▶ _TEXT PROVIDED_
Scientific classification
- Kingdom: Plantae
- Clade: Tracheophytes
- Clade: Angiosperms
- Clade: Eudicots
- Clade: Asterids
- Order: Ericales
- Family: Ericaceae
- Genus: Leucopogon
- Species: L. polystachyus
- Binomial name: Leucopogon polystachyus R.Br.
- Synonyms: Leucopogon polystachyus var. monostachys Sond.; Leucopogon polystachyus R.Br. var. polystachyus; Leucopogon polystachyus var. serratifolius Sond.; Styphelia polystachya F.Muell. orth. var.; Styphelia polystachyus (R.Br.) Spreng.;

= Leucopogon polystachyus =

- Genus: Leucopogon
- Species: polystachyus
- Authority: R.Br.
- Conservation status: P4
- Synonyms: Leucopogon polystachyus var. monostachys Sond., Leucopogon polystachyus R.Br. var. polystachyus, Leucopogon polystachyus var. serratifolius Sond., Styphelia polystachya F.Muell. orth. var., Styphelia polystachyus (R.Br.) Spreng.

▶ _HOW TO COMPLETE THIS TASK_
Please print everything from "- Synonyms: Leucopogon polystachyus var. monostachys Sond.;" down to "var., Styphelia polystachyus (R.Br.) Spreng." in the Leucopogon polystachyus text, word for word. Rely only on the Leucopogon polystachyus text above.

▶ _RAW DATA_
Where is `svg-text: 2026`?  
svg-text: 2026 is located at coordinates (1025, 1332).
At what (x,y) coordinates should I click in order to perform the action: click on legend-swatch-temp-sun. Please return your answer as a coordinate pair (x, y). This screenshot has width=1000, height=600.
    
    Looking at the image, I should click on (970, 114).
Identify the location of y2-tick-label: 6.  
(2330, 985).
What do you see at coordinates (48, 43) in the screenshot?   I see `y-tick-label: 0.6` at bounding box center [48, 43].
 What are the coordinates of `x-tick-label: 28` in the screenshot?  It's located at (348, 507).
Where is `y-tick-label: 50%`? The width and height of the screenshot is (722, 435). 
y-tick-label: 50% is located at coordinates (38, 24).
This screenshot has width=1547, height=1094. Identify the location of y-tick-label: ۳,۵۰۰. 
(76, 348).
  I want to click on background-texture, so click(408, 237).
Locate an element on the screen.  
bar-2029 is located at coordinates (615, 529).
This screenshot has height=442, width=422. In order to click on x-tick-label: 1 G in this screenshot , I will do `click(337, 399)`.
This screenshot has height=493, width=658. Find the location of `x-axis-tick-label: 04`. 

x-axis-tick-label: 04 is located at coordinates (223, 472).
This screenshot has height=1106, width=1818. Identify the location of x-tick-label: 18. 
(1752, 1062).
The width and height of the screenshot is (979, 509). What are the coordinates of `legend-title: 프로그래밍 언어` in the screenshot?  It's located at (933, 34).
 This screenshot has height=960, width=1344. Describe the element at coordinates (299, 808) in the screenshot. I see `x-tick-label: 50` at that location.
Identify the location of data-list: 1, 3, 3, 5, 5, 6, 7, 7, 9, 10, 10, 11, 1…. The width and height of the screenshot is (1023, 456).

▶ _RESULT FOR THIS TASK_
- Synonyms: Leucopogon polystachyus var. monostachys Sond.; Leucopogon polystachyus R.Br. var. polystachyus; Leucopogon polystachyus var. serratifolius Sond.; Styphelia polystachya F.Muell. orth. var.; Styphelia polystachyus (R.Br.) Spreng.;

= Leucopogon polystachyus =

- Genus: Leucopogon
- Species: polystachyus
- Authority: R.Br.
- Conservation status: P4
- Synonyms: Leucopogon polystachyus var. monostachys Sond., Leucopogon polystachyus R.Br. var. polystachyus, Leucopogon polystachyus var. serratifolius Sond., Styphelia polystachya F.Muell. orth. var., Styphelia polystachyus (R.Br.) Spreng.